Iran's Islamic Revolutionary Guard Corps (IRGC) has declared absolute dominance over the Strait of Hormuz, a critical artery for global energy flows, as President Donald Trump threatens military intervention to protect shipping. The narrow waterway, through which about 20% of the world's oil passes, remains effectively closed amid the escalating US-Israeli war on Iran, with the IRGC's Navy official Mohammad Akbarzadeh stating, 'Currently, the Strait of Hormuz is under the complete control of the Islamic Republic's Navy.' This assertion has sent shockwaves through global markets and raised fears of a new era of economic chaos. The stakes could not be higher: a single disruption in this vital corridor could destabilize economies from Europe to Asia, with ripple effects felt by ordinary consumers and industries alike.
A rare exception to the blockade emerged last week when an oil tanker, the Pola, managed to traverse the strait, albeit under mysterious circumstances. The vessel switched off its AIS tracker—a device used to monitor ship movements—before entering the strait and reappeared off the UAE coast the following day. This rare breach of Iran's maritime stranglehold has not gone unnoticed, but it has done little to ease the growing sense of urgency. Shipping experts warn that the closure of the strait has already triggered a cascade of disruptions, from grounded cargo planes to halted supply chains, with the US-Israeli conflict acting as a catalyst for this unprecedented crisis.
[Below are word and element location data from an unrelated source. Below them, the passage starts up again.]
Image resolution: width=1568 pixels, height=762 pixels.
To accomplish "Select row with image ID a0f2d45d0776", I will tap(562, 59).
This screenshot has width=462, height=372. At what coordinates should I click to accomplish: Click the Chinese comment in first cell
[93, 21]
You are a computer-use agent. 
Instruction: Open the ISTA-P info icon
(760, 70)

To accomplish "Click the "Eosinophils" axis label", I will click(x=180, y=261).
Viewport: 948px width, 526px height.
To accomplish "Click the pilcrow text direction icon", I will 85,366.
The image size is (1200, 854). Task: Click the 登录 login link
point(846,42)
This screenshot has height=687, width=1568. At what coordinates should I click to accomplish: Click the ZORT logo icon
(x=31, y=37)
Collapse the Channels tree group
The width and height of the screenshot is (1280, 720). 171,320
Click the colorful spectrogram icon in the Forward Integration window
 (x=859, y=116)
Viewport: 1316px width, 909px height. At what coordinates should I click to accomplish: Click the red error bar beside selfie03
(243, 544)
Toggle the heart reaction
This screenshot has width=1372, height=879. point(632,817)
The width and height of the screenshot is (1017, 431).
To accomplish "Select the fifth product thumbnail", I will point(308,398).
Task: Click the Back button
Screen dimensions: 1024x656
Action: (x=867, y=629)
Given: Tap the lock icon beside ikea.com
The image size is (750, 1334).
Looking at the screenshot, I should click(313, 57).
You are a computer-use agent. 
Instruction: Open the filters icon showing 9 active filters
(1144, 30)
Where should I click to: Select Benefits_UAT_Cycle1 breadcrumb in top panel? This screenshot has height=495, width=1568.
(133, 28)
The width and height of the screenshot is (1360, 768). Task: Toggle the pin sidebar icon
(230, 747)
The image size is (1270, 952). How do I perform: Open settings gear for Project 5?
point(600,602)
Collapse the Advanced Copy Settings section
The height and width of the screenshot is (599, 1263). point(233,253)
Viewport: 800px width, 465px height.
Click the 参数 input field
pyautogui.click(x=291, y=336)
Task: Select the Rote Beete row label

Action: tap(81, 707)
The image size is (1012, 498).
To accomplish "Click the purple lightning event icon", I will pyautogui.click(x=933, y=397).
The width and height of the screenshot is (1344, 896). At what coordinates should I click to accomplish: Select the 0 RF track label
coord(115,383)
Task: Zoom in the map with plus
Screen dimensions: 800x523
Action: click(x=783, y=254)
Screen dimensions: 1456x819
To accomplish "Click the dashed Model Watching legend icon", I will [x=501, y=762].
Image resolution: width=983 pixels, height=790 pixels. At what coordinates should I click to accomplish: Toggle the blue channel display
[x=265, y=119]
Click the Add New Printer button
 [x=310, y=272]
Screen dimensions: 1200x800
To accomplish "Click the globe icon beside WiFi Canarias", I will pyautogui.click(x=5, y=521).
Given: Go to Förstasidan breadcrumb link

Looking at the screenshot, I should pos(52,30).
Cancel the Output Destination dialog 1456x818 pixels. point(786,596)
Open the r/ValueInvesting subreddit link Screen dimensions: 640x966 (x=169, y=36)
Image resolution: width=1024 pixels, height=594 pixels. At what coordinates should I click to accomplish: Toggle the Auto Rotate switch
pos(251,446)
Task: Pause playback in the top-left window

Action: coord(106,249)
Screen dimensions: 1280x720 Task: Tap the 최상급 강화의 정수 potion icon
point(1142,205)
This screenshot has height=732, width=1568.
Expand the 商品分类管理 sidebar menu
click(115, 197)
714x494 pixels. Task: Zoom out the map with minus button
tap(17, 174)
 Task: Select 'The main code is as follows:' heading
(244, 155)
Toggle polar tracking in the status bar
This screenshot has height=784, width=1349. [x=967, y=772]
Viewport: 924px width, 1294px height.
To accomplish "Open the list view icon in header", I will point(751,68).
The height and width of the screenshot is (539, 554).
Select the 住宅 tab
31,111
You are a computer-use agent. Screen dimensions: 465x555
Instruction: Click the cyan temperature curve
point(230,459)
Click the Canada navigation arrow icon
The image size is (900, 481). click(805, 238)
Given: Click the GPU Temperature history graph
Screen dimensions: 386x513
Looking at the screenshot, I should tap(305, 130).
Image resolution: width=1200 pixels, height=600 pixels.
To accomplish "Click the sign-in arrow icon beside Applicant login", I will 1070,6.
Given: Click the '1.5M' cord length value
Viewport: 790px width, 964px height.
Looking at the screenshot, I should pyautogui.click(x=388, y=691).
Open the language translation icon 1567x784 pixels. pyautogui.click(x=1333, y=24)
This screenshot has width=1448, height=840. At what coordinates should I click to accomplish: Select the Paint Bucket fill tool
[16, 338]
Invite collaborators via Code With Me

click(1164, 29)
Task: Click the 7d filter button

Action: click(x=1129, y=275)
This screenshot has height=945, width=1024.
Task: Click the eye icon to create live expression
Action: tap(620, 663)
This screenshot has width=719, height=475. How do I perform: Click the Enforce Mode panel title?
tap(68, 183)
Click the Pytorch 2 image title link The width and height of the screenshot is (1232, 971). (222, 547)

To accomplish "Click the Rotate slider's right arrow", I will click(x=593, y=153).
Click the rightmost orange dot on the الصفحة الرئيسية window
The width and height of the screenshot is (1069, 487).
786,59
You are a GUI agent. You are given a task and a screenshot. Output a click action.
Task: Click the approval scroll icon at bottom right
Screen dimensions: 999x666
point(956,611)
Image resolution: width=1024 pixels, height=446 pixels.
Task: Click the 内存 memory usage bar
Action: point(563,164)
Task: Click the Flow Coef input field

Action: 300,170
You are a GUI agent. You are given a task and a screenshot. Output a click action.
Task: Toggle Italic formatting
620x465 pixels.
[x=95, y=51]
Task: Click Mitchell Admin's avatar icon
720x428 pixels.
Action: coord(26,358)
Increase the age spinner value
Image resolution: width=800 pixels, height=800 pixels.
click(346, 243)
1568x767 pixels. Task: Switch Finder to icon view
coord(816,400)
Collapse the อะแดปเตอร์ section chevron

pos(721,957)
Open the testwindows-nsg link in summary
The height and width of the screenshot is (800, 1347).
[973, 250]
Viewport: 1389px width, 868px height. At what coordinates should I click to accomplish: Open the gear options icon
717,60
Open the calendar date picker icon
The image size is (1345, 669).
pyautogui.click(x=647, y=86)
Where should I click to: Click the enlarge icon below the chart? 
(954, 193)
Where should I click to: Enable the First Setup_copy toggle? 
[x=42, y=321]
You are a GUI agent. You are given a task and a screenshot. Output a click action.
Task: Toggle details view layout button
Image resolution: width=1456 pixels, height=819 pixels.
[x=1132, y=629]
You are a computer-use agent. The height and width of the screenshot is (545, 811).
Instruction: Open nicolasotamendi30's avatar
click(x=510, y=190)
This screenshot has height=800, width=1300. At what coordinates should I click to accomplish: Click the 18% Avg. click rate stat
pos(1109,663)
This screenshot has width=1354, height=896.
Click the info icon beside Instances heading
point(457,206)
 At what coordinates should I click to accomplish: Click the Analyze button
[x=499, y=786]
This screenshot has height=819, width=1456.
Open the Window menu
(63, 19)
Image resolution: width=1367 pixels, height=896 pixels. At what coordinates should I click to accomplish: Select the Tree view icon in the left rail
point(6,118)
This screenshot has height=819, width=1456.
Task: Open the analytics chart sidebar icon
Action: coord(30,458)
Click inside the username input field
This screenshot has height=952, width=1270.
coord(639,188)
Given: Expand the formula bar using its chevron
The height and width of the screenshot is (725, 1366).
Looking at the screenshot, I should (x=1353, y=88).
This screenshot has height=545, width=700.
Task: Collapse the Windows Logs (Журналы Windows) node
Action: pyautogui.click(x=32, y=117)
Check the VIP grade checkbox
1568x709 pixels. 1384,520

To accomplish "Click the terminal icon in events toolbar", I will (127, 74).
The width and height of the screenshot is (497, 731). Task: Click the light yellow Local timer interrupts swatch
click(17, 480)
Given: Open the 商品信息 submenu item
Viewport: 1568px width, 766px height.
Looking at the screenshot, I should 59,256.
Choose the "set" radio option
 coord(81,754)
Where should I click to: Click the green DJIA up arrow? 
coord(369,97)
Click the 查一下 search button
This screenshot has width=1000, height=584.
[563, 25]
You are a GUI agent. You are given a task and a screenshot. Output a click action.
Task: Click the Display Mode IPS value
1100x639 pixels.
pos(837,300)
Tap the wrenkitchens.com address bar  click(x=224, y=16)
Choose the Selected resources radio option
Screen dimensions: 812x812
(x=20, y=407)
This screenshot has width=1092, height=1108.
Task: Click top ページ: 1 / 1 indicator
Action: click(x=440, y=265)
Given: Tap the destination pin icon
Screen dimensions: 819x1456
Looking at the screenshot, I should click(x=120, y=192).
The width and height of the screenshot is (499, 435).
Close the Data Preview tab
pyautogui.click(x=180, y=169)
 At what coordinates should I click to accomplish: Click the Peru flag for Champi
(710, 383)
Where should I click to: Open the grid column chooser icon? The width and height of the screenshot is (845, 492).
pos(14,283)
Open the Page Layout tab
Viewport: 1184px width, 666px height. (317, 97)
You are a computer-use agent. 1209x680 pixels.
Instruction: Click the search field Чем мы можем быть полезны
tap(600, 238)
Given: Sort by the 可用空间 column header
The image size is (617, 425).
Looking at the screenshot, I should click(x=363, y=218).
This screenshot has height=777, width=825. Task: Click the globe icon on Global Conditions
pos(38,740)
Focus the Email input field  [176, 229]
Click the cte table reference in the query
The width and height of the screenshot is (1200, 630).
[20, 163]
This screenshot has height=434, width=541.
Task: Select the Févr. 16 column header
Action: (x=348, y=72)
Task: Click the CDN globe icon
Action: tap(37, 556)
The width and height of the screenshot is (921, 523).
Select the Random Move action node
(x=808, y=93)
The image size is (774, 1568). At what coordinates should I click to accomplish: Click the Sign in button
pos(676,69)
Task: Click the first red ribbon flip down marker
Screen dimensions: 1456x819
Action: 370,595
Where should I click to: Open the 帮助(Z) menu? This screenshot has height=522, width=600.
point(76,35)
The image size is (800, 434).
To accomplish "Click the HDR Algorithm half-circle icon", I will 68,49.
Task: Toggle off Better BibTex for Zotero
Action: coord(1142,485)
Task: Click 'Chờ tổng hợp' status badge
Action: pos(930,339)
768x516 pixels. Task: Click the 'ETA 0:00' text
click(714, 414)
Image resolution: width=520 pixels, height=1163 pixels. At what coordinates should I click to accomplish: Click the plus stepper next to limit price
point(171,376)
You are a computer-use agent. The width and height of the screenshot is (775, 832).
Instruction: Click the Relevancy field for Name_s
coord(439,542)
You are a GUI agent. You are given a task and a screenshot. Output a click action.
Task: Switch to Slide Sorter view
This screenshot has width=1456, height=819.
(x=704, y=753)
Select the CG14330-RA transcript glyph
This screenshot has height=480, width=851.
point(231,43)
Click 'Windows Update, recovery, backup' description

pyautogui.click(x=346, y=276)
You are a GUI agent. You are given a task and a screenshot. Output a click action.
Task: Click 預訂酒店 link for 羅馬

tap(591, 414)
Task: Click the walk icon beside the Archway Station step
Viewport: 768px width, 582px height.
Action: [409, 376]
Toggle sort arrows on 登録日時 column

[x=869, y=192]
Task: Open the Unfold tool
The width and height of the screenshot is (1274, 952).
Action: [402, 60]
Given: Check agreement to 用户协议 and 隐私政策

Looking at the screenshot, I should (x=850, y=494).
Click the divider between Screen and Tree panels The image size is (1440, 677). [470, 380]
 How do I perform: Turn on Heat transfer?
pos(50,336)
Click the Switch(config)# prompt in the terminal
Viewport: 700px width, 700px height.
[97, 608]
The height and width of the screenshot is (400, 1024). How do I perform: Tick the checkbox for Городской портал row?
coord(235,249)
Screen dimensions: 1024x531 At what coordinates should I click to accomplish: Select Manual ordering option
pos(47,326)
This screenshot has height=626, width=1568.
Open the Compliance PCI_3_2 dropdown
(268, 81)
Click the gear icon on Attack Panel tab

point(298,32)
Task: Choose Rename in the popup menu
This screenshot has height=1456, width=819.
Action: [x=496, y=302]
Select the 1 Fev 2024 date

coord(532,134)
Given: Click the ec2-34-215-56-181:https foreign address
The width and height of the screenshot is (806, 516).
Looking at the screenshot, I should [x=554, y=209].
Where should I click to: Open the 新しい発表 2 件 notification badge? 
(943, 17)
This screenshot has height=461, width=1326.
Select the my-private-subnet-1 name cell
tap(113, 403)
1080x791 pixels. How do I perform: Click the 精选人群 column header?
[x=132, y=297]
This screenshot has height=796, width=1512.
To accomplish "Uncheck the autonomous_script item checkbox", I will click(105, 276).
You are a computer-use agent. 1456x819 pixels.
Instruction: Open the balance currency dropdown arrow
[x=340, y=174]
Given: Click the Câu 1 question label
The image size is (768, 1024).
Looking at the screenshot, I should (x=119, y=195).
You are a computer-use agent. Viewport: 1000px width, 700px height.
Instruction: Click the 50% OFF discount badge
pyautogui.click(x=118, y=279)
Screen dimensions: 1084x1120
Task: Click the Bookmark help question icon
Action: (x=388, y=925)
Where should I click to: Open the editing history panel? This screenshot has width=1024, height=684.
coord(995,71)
Al Jazeera's Tohid Asadi, reporting from Tehran, highlighted the IRGC's aggressive stance, stating that the group has declared it 'impossible for any ships to pass through' and has targeted more than 10 oil tankers. This assertion is supported by data from Clarksons Research, which estimates that over 3,200 ships—approximately 4% of global ship tonnage—are currently idle in the Gulf, with a significant portion of those vessels confined to regional operations. Meanwhile, around 500 ships, or 1% of global tonnage, are waiting outside the Gulf in ports near the UAE and Oman, underscoring the scale of the maritime gridlock.

The economic consequences are already manifesting. Brent crude prices have surged to over $82 a barrel, marking a 13% increase since the conflict began—a level not seen since July 2024. This sharp rise in energy costs has sent shockwaves through economies reliant on imported oil, with countries like Pakistan and India grappling with potential fuel shortages. In a desperate bid to circumvent the crisis, Pakistan has turned to Saudi Arabia, requesting that oil supplies be rerouted through the Red Sea port of Yanbu. Riyadh has agreed to support this effort, assuring the safety of shipments through the alternative route, though the long-term viability of such measures remains uncertain.
President Trump, ever the provocateur, has vowed to deploy the US Navy to escort tankers through the strait 'as soon as possible.' His statement on Truth Social—'No matter what, the United States will ensure the FREE FLOW of ENERGY to the WORLD'—has been met with a mix of optimism and skepticism. While some see this as a necessary intervention to restore stability, others warn of the risks inherent in escalating tensions with Iran. The administration's dual focus on aggressive foreign policy and its more measured domestic reforms has sparked debate over whether Trump's approach aligns with the will of the American people or merely fuels further global instability.
As the situation unfolds, the world watches with bated breath. The Strait of Hormuz is no longer just a waterway; it is a battleground for economic and geopolitical influence. With each passing day, the cost of inaction becomes clearer, and the need for a coordinated international response grows more urgent. For now, the IRGC's grip on the strait remains unchallenged, and the specter of a prolonged energy crisis looms large over a fragile global economy.